In Europa dagegen gibt es bislang keine vollwertige Umsetzung eines solchen Escrow-Konzepts auf Hyperscaler-Niveau. Es gibt Modelle, bei denen Quellcode etwa bei einem Notar hinterlegt wurde – Microsoft hat das z. B. in der Schweiz angeboten –, aber das ist rein formell und technisch wirkungslos, wenn der Zugriff auf die Signatur- und Deploymentprozesse fehlt.

Ein echter technischer Kontrollwechsel – mit allem, was dazugehört: Source Code, Runbooks, Infrastruktur, Signaturen, Fachpersonal – ist bislang nirgends umgesetzt worden. Und selbst wenn man es erzwingen wollte, würde es an der derzeit fehlenden Akzeptanz der Hyperscaler scheitern.

„Ein europäischer Trustee müsste nicht nur verwahren, sondern aktiv betreiben: signieren, deployen, weiterentwickeln.“

Gregor: Dann lass uns mal in Lösungen denken. Wie könnte so ein europäischer Trustee aussehen?
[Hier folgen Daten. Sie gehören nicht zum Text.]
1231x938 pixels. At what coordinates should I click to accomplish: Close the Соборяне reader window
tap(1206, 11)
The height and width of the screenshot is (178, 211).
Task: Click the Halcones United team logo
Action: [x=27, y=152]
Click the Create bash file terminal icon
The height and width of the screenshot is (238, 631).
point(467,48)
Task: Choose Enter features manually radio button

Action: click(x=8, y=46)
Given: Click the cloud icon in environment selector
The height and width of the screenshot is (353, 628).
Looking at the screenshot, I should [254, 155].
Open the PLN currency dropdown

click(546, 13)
Gerald: Ein möglicher europäischer Trustee müsste mehr leisten als ein klassischer Escrow-Dienstleister. Es ginge nicht nur darum, den Quellcode zu verwahren – dieser Trustee müsste eine operative Rolle übernehmen: Er müsste in der Lage sein, Softwarepakete zu signieren, selbstständig zu deployen und im Ernstfall die Infrastruktur unter europäischer Kontrolle weiterzubetreiben.

Das bedeutet konkret:

  • Er bräuchte Zugriff auf den vollständigen Quellcode, inklusive der tiefen Betriebsinfrastruktur – also nicht nur das, was man von außen als Service sieht.
  • Er müsste die notwendigen CI/CD-Prozesse selbst betreiben können – also automatisiert Software zusammenbauen, testen und verteilen.
  • Es bräuchte ein fest eingearbeitetes Team, das genau weiß, wie diese Infrastruktur funktioniert – vergleichbar mit den Kernteams bei den Hyperscalern.
  • Und er müsste in der Lage sein, digitale Signaturen auszustellen, die vom restlichen System akzeptiert werden.
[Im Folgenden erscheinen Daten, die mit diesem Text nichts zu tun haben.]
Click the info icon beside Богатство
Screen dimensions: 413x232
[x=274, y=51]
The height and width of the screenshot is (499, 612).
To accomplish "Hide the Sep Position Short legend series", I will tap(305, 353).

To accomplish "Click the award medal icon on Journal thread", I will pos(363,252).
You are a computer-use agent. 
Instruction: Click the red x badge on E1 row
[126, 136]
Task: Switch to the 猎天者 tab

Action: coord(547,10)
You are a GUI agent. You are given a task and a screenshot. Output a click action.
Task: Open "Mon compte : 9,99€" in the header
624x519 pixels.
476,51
Das alles kann kein Cost Center sein – das müsste ein dauerhaft aktiver Betrieb sein, ein Profitcenter mit klarer Verantwortlichkeit. Und er müsste heute schon in die realen Betriebsprozesse integriert sein, nicht erst im Krisenfall aufgebaut werden.

Wenn man das ernst meint, wäre es politisch und technisch klüger, diese Funktionen nicht neben den Hyperscalern, sondern mit ihnen gemeinsam aufzubauen – zum Beispiel durch eine europäische Entität, die integriert ist in die bestehende Cloud-Supply-Chain, aber nicht durch US-Recht abgeschaltet werden kann. Nur so wäre echte Resilienz erreichbar.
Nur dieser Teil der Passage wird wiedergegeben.